#### TEXT PROVIDED
** start **

During gravity testing towards the end of the boil, I only had 1.056, so added 0.4kg brown sugar (I have dextrose and large supply of honey, but thought the brown sugar might leave some complimentary flavours/colour).

OG - 1.066 Recipe OG - 1.082
FG - 1.008 Recipe FG - 1.021

Mine fermented to 1.008, a big difference considering I'm sure it held 67C, at least for the 1st hour and no additional heat was applied.

As for the grain, most was purchased 2months ago. The Munich and Pilsener are around 12months old. All are stored in air tight, food-grade, plastic drums in the garage.
The milling is probably on the fine side. I don't sparge at the moment so am not too concerned with it getting stuck. The milling is always per batch and the day before brewing.

So my questions / thoughts are-

Grain too old ? Looking back through brew day notes shows I'm usually low on gravities, even when the grain was new, so maybe not?
Should I add rice hulls with so much wheat involved, regardless of not sparging ? (Although the efficiency problem still occurs when no wheat is used)
Why did it ferment out further ?

Cheers,

Dan

Oh... and you mentioned a calibrated thermometer, Sean. I assume you meant hydrometer? If so, it's rated at 20C and I test at that.
 
Thats a big beer. Are all your beers this high?
One of the limitations of biab is that effeciency goes down as og goes up. Ive never tried a beer that big but i would think a sparge is going to be essential to improve effeciency. You cant get a stuck sparge with biab so no need to worry about rice hulls. Have a look at nickjd stovetop biwb, he makes a smaller batch with high og then dilutes it down to get a full volume, you may need to adjust his method to your system for high gravity brews. Id be sparging that brew with 78 C water, possibly up to ten litres,doing say 2-3L at a time and checking gravity.

I did mean thermometr, if its out 2-3 C then your fg will be affected. Also adding that sugar is going to lower the fg as well.

Is your urn insulated? Sounds like it probably is if temp was ok after 90 min,which is probably a suitable time for that beer anyway.

Sure some more experienced brewers will chime in with some better advice on high gravity biab
cheers
sean
 
I've never thought to check the thermometer. I just assumed it's correct. It was brand new when I got it and it agrees with the stick-on fermenter thermometer.
Even it was a couple of degrees out, that wouldn't account for a gravity mis-reading of such high margin...surely?

This was the biggest beer I've attempted, and yes, the margin by which I missed the OG was a lot more than with, say, an ESB I did a few weeks ago. Beersmith - 1.054 Me - 1.046

Yes, the urn is insulated. I had real problems before, not getting a good boil with the lid completely off to allow the steam to escape and not just condense and fall back in!

** end **

#### WRITTEN PROBLEM A
Can you write out the part of the brewing thread starting with "So my questions" and going on through "test at that.", word for word?
#### WRITTEN PROBLEM B
Could you continue the brewing thread, picking up right after its last sentence?
The entries after this point are unrelated to the brewing thread.

#### LISTED RECORDS

** start **

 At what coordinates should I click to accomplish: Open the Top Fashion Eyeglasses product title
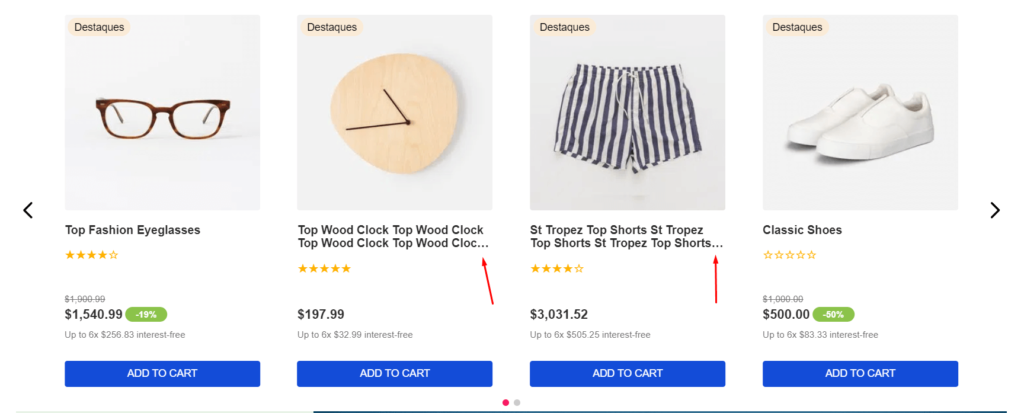coord(132,230)
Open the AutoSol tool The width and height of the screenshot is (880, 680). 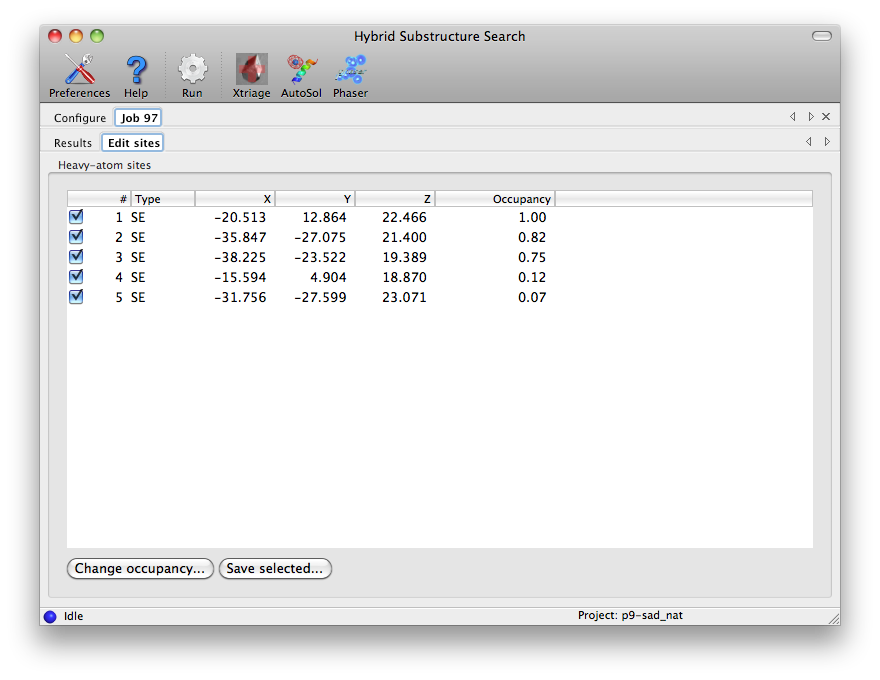[301, 76]
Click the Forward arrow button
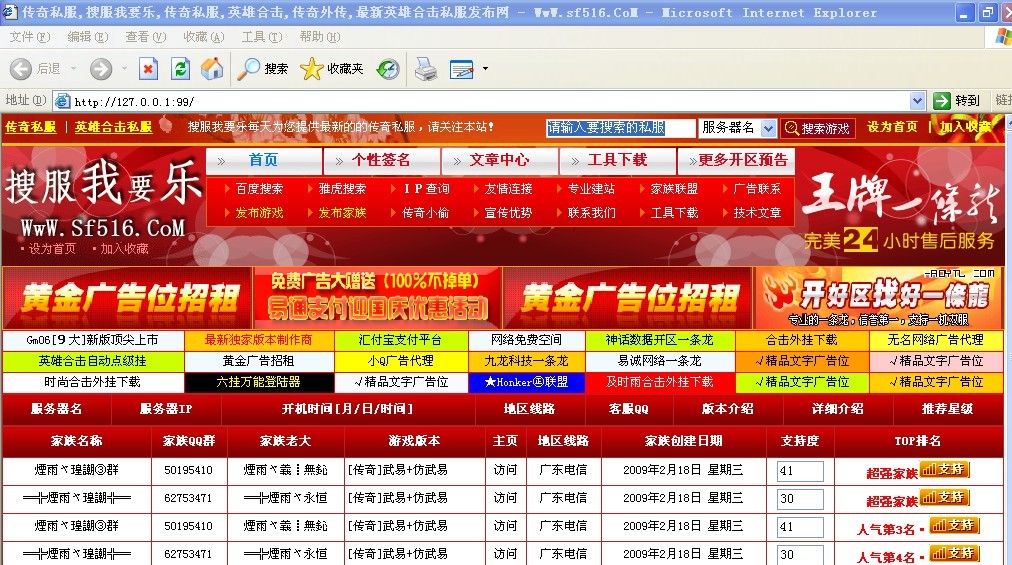Viewport: 1012px width, 565px height. tap(100, 69)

** end **

#### REPLY A
So my questions / thoughts are-

Grain too old ? Looking back through brew day notes shows I'm usually low on gravities, even when the grain was new, so maybe not?
Should I add rice hulls with so much wheat involved, regardless of not sparging ? (Although the efficiency problem still occurs when no wheat is used)
Why did it ferment out further ?

Cheers,

Dan

Oh... and you mentioned a calibrated thermometer, Sean. I assume you meant hydrometer? If so, it's rated at 20C and I test at that.

#### REPLY B
And in other news.... I've just finished attacking a 19l SS stockpot with a drill, and I'm also watching GryphonBrewing's site for one his little pumps to start re-circulating the mash. I think these two additions should solve some problems.

The pot will be raised up off the element on 3 SS bolt 'legs'. Thanks for that piece of advice Nath, and you too Sean,

I'll raise my first Weizenbock next week in your honour...it reached 7.6%ABV despite the problems....''mmm, malty and bananary''.... then..... ''why am I on the floor ?!!''..... and finally.... "yes, officer, I realise this is no laughing matter".
 
OK.

updates....

Brewed on this rig again yesterday doing a Citra Pale Ale. I have also made two improvements to the rig.

i have installed two of these, one at each end of the wort return hose. This way i can shutoff the flow of the wort or water from both ends when i disconnect it at the end of the mash to clean it without dumping a hose worth of fluid out from underneath. At the top end (wort return) having one of these also, lets me control the speed of the wort return.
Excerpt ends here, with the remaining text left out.